§ SUPPLIED RECORDS
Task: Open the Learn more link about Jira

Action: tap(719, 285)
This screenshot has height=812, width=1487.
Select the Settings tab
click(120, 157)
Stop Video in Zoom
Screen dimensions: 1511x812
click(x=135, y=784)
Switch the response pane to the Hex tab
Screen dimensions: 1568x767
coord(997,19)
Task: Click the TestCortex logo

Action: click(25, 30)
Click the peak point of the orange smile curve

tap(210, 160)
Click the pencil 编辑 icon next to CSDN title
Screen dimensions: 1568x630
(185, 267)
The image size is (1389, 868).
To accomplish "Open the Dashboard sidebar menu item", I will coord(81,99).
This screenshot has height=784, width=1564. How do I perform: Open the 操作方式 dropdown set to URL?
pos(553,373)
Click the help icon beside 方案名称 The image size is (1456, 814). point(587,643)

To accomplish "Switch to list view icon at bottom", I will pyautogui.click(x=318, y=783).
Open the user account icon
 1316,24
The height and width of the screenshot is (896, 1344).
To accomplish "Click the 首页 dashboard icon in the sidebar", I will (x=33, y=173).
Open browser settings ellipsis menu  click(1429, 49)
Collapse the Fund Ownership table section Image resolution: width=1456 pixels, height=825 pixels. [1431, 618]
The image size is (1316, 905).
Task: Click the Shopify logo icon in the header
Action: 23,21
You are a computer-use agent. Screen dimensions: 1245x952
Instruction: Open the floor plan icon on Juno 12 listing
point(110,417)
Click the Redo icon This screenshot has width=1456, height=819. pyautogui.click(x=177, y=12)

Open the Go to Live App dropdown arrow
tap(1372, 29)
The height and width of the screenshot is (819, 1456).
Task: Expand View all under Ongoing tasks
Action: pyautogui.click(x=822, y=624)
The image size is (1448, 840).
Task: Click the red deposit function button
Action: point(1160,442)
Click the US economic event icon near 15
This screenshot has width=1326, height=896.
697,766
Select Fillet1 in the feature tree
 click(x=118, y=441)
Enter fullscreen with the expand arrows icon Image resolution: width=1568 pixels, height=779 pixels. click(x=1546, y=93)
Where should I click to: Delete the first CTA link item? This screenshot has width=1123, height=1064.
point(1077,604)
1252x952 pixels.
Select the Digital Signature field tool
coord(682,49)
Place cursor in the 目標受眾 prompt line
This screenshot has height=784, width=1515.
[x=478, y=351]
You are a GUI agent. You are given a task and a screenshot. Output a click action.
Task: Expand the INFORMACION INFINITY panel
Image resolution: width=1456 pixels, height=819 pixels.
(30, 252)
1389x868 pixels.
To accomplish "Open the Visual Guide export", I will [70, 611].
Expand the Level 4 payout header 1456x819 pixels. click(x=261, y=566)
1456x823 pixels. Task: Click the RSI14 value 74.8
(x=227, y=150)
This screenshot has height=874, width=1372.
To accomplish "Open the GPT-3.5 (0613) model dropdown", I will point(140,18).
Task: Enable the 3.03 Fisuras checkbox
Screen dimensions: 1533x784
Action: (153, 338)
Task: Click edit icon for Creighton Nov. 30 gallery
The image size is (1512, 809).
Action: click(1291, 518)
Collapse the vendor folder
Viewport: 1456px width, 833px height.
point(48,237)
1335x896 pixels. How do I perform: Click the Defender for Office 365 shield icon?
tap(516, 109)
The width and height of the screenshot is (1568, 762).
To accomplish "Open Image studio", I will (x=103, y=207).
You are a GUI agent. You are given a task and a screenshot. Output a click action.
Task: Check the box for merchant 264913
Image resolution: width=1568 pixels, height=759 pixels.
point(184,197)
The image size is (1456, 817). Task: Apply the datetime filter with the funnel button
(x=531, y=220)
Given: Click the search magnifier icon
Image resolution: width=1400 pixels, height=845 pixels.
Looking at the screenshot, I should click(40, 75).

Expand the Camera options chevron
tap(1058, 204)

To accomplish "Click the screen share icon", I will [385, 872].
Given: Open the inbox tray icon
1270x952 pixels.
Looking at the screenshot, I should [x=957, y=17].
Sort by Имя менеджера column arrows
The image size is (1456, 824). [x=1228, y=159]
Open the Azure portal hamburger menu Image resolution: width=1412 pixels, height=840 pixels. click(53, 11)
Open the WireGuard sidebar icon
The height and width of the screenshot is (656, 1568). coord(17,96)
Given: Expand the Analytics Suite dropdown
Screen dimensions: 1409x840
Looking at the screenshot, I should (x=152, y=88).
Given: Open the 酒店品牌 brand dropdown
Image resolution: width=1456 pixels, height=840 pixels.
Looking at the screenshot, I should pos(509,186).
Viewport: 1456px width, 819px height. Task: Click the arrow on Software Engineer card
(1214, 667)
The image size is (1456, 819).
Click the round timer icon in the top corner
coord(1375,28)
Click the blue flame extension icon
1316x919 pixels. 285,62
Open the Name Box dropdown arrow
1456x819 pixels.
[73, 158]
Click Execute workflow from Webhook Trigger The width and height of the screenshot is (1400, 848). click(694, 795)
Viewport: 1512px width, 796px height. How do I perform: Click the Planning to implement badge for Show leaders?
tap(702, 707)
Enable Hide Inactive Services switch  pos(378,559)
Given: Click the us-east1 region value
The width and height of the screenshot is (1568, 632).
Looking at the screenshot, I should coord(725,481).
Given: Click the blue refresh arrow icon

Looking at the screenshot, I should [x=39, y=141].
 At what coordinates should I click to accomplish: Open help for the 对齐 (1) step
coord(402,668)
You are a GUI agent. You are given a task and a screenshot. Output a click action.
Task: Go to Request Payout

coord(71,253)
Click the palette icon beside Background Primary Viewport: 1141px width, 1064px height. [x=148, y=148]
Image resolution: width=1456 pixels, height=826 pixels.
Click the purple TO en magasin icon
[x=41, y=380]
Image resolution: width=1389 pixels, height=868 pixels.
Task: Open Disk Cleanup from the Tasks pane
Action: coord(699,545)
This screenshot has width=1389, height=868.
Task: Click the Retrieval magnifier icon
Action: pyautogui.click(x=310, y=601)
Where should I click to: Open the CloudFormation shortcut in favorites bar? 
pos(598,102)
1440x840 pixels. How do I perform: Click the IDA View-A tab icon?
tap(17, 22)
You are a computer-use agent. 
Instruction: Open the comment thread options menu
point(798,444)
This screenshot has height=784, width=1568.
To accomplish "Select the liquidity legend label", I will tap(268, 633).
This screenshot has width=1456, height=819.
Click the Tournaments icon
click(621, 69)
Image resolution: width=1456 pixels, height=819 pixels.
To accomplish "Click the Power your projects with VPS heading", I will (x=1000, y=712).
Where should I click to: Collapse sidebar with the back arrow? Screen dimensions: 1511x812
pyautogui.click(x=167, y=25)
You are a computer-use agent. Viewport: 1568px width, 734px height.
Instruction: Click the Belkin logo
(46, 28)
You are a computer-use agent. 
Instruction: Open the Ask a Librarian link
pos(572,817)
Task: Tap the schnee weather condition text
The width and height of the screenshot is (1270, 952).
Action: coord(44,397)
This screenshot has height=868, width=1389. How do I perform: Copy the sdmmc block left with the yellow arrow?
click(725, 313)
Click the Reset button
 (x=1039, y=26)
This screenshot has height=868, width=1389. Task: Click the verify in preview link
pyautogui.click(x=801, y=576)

§ TASK PROMPT
Make a word-for-word transcription of the listing above.

§ EXERCISE OUTPUT
Task: Open the Learn more link about Jira

Action: tap(719, 285)
This screenshot has height=812, width=1487.
Select the Settings tab
click(120, 157)
Stop Video in Zoom
Screen dimensions: 1511x812
click(x=135, y=784)
Switch the response pane to the Hex tab
Screen dimensions: 1568x767
coord(997,19)
Task: Click the TestCortex logo

Action: click(25, 30)
Click the peak point of the orange smile curve

tap(210, 160)
Click the pencil 编辑 icon next to CSDN title
Screen dimensions: 1568x630
(185, 267)
The image size is (1389, 868).
To accomplish "Open the Dashboard sidebar menu item", I will coord(81,99).
This screenshot has height=784, width=1564. How do I perform: Open the 操作方式 dropdown set to URL?
pos(553,373)
Click the help icon beside 方案名称 The image size is (1456, 814). point(587,643)

To accomplish "Switch to list view icon at bottom", I will pyautogui.click(x=318, y=783).
Open the user account icon
 1316,24
The height and width of the screenshot is (896, 1344).
To accomplish "Click the 首页 dashboard icon in the sidebar", I will (x=33, y=173).
Open browser settings ellipsis menu  click(1429, 49)
Collapse the Fund Ownership table section Image resolution: width=1456 pixels, height=825 pixels. [1431, 618]
The image size is (1316, 905).
Task: Click the Shopify logo icon in the header
Action: 23,21
You are a computer-use agent. Screen dimensions: 1245x952
Instruction: Open the floor plan icon on Juno 12 listing
point(110,417)
Click the Redo icon This screenshot has width=1456, height=819. pyautogui.click(x=177, y=12)

Open the Go to Live App dropdown arrow
tap(1372, 29)
The height and width of the screenshot is (819, 1456).
Task: Expand View all under Ongoing tasks
Action: pyautogui.click(x=822, y=624)
The image size is (1448, 840).
Task: Click the red deposit function button
Action: point(1160,442)
Click the US economic event icon near 15
This screenshot has width=1326, height=896.
697,766
Select Fillet1 in the feature tree
 click(x=118, y=441)
Enter fullscreen with the expand arrows icon Image resolution: width=1568 pixels, height=779 pixels. click(x=1546, y=93)
Where should I click to: Delete the first CTA link item? This screenshot has width=1123, height=1064.
point(1077,604)
1252x952 pixels.
Select the Digital Signature field tool
coord(682,49)
Place cursor in the 目標受眾 prompt line
This screenshot has height=784, width=1515.
[x=478, y=351]
You are a GUI agent. You are given a task and a screenshot. Output a click action.
Task: Expand the INFORMACION INFINITY panel
Image resolution: width=1456 pixels, height=819 pixels.
(30, 252)
1389x868 pixels.
To accomplish "Open the Visual Guide export", I will [70, 611].
Expand the Level 4 payout header 1456x819 pixels. click(x=261, y=566)
1456x823 pixels. Task: Click the RSI14 value 74.8
(x=227, y=150)
This screenshot has height=874, width=1372.
To accomplish "Open the GPT-3.5 (0613) model dropdown", I will point(140,18).
Task: Enable the 3.03 Fisuras checkbox
Screen dimensions: 1533x784
Action: (153, 338)
Task: Click edit icon for Creighton Nov. 30 gallery
The image size is (1512, 809).
Action: click(1291, 518)
Collapse the vendor folder
Viewport: 1456px width, 833px height.
point(48,237)
1335x896 pixels. How do I perform: Click the Defender for Office 365 shield icon?
tap(516, 109)
The width and height of the screenshot is (1568, 762).
To accomplish "Open Image studio", I will (x=103, y=207).
You are a GUI agent. You are given a task and a screenshot. Output a click action.
Task: Check the box for merchant 264913
Image resolution: width=1568 pixels, height=759 pixels.
point(184,197)
The image size is (1456, 817). Task: Apply the datetime filter with the funnel button
(x=531, y=220)
Given: Click the search magnifier icon
Image resolution: width=1400 pixels, height=845 pixels.
Looking at the screenshot, I should click(40, 75).

Expand the Camera options chevron
tap(1058, 204)

To accomplish "Click the screen share icon", I will [385, 872].
Given: Open the inbox tray icon
1270x952 pixels.
Looking at the screenshot, I should [x=957, y=17].
Sort by Имя менеджера column arrows
The image size is (1456, 824). [x=1228, y=159]
Open the Azure portal hamburger menu Image resolution: width=1412 pixels, height=840 pixels. click(53, 11)
Open the WireGuard sidebar icon
The height and width of the screenshot is (656, 1568). coord(17,96)
Given: Expand the Analytics Suite dropdown
Screen dimensions: 1409x840
Looking at the screenshot, I should (x=152, y=88).
Given: Open the 酒店品牌 brand dropdown
Image resolution: width=1456 pixels, height=840 pixels.
Looking at the screenshot, I should pos(509,186).
Viewport: 1456px width, 819px height. Task: Click the arrow on Software Engineer card
(1214, 667)
The image size is (1456, 819).
Click the round timer icon in the top corner
coord(1375,28)
Click the blue flame extension icon
1316x919 pixels. 285,62
Open the Name Box dropdown arrow
1456x819 pixels.
[73, 158]
Click Execute workflow from Webhook Trigger The width and height of the screenshot is (1400, 848). click(694, 795)
Viewport: 1512px width, 796px height. How do I perform: Click the Planning to implement badge for Show leaders?
tap(702, 707)
Enable Hide Inactive Services switch  pos(378,559)
Given: Click the us-east1 region value
The width and height of the screenshot is (1568, 632).
Looking at the screenshot, I should coord(725,481).
Given: Click the blue refresh arrow icon

Looking at the screenshot, I should [x=39, y=141].
 At what coordinates should I click to accomplish: Open help for the 对齐 (1) step
coord(402,668)
You are a GUI agent. You are given a task and a screenshot. Output a click action.
Task: Go to Request Payout

coord(71,253)
Click the palette icon beside Background Primary Viewport: 1141px width, 1064px height. [x=148, y=148]
Image resolution: width=1456 pixels, height=826 pixels.
Click the purple TO en magasin icon
[x=41, y=380]
Image resolution: width=1389 pixels, height=868 pixels.
Task: Open Disk Cleanup from the Tasks pane
Action: coord(699,545)
This screenshot has width=1389, height=868.
Task: Click the Retrieval magnifier icon
Action: pyautogui.click(x=310, y=601)
Where should I click to: Open the CloudFormation shortcut in favorites bar? 
pos(598,102)
1440x840 pixels. How do I perform: Click the IDA View-A tab icon?
tap(17, 22)
You are a computer-use agent. 
Instruction: Open the comment thread options menu
point(798,444)
This screenshot has height=784, width=1568.
To accomplish "Select the liquidity legend label", I will tap(268, 633).
This screenshot has width=1456, height=819.
Click the Tournaments icon
click(621, 69)
Image resolution: width=1456 pixels, height=819 pixels.
To accomplish "Click the Power your projects with VPS heading", I will (x=1000, y=712).
Where should I click to: Collapse sidebar with the back arrow? Screen dimensions: 1511x812
pyautogui.click(x=167, y=25)
You are a computer-use agent. Viewport: 1568px width, 734px height.
Instruction: Click the Belkin logo
(46, 28)
You are a computer-use agent. 
Instruction: Open the Ask a Librarian link
pos(572,817)
Task: Tap the schnee weather condition text
The width and height of the screenshot is (1270, 952).
Action: coord(44,397)
This screenshot has height=868, width=1389. How do I perform: Copy the sdmmc block left with the yellow arrow?
click(725, 313)
Click the Reset button
 (x=1039, y=26)
This screenshot has height=868, width=1389. Task: Click the verify in preview link
pyautogui.click(x=801, y=576)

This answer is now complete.